15. It is urged by Mr. V.S. Kotval, who appears on behalf of the appellant, that these decisions can afford no assistance in the matter before us because the wording of Section 161 of the Bombay Police Act is in material respects different from the wording both of Section 197(1) of the Criminal Procedure Code and Section 270(1) of the Government of India Act, 1935. We are unable to appreciate that there is material difference in the language of these statutes. Section 197(1) of the Criminal Procedure Code says, in so far as material, that previous sanction must be obtained to the prosecution of a public servant if he is accused of any offence alleged to have been committed by him "while acting or purporting to act in the discharge of his official duty." The language used by Section 270(1) of the Government of India Act is that no proceeding shall be instituted without the previous sanction against a public servant in respect of any act "done or purporting to be done in the execution of his duty." That there is no difference in principle between the language of these two provisions, at least in so far as the offence of bribery is concerned, is clear from the decision of the Privy Council in Gill v. King. Now, in so far as the wording of Section 161 of the Bombay Police Act is concerned, it is true that it uses a slightly different expression, namely, "that the act must be done under colour of duty or in excess of duty"; but "acting under colour of duty" has the same connotation' as "purporting to act in the discharge of official duty." In either case the duties attaching to the office are used as a cloak or shield to do a wrongful act. The gist is that official duty acts as a mere pretence to the doing of the act complained of. In our opinion, therefore, there is no substance in the distinction which Mr. Kotval seeks to make.

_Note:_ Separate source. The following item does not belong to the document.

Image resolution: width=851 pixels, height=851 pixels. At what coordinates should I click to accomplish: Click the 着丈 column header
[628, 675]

16. The decisions cited above have uniformly taken the view that an act cannot be said to be done under colour of office or under colour of duty or in the purported execution of official duties unless there is a reasonable connection between the act and the office. A view has also been taken in these decisions that one of the tests for determining whether an act has been done in the purported discharge of official duties is whether the public servant can defend his act by reference to the nature of the duties of his office if he is challenged while doing the act. Some of the decisions which we have discussed are indeed directly in point because the question which arose therein, as for example in the case of Lt. Hector before the Federal Court or in the cases of Gill and Phanindra Chandra Neogy before the Privy Council, was whether the act of accepting illegal gratification could be said to be done in the purported execution of official duties. The Federal Court and the Privy Council have taken the view which is approved by the Supreme Court in the subsequent cases that it is difficult to discover any connection between the acceptance of illegal gratification and the official duties of a public servant.

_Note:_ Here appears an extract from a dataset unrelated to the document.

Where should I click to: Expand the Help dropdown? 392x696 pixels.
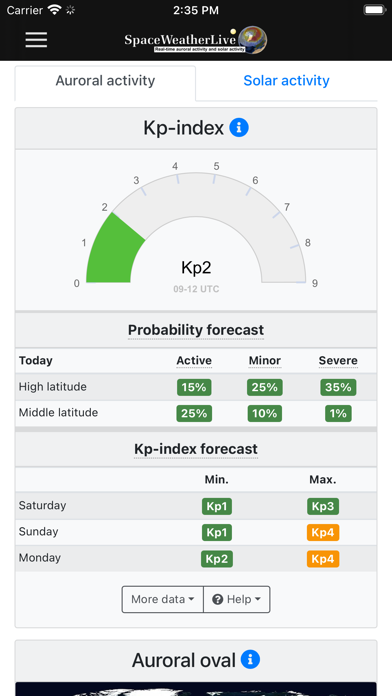[x=237, y=599]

17. As the act of the appellant in accepting illegal gratification does not lie within the scope of his official duties, as there is no reasonable relationship between the acceptance of the illegal gratification and the duties attaching to his office, and lastly as the appellant, if challenged, could not have reasonably claimed, that what he was doing was being done in virtue of his office, it must be held that the act was not done by him under colour of duty. The provisions of Section 161(7) of the Bombay Police Act cannot, therefore, be 1attracted.
18. In the result, the contention that the prosecution is barred by limitation under Section 161(1) of the Bombay Police Act must fail and the appeal must be, heard on merits.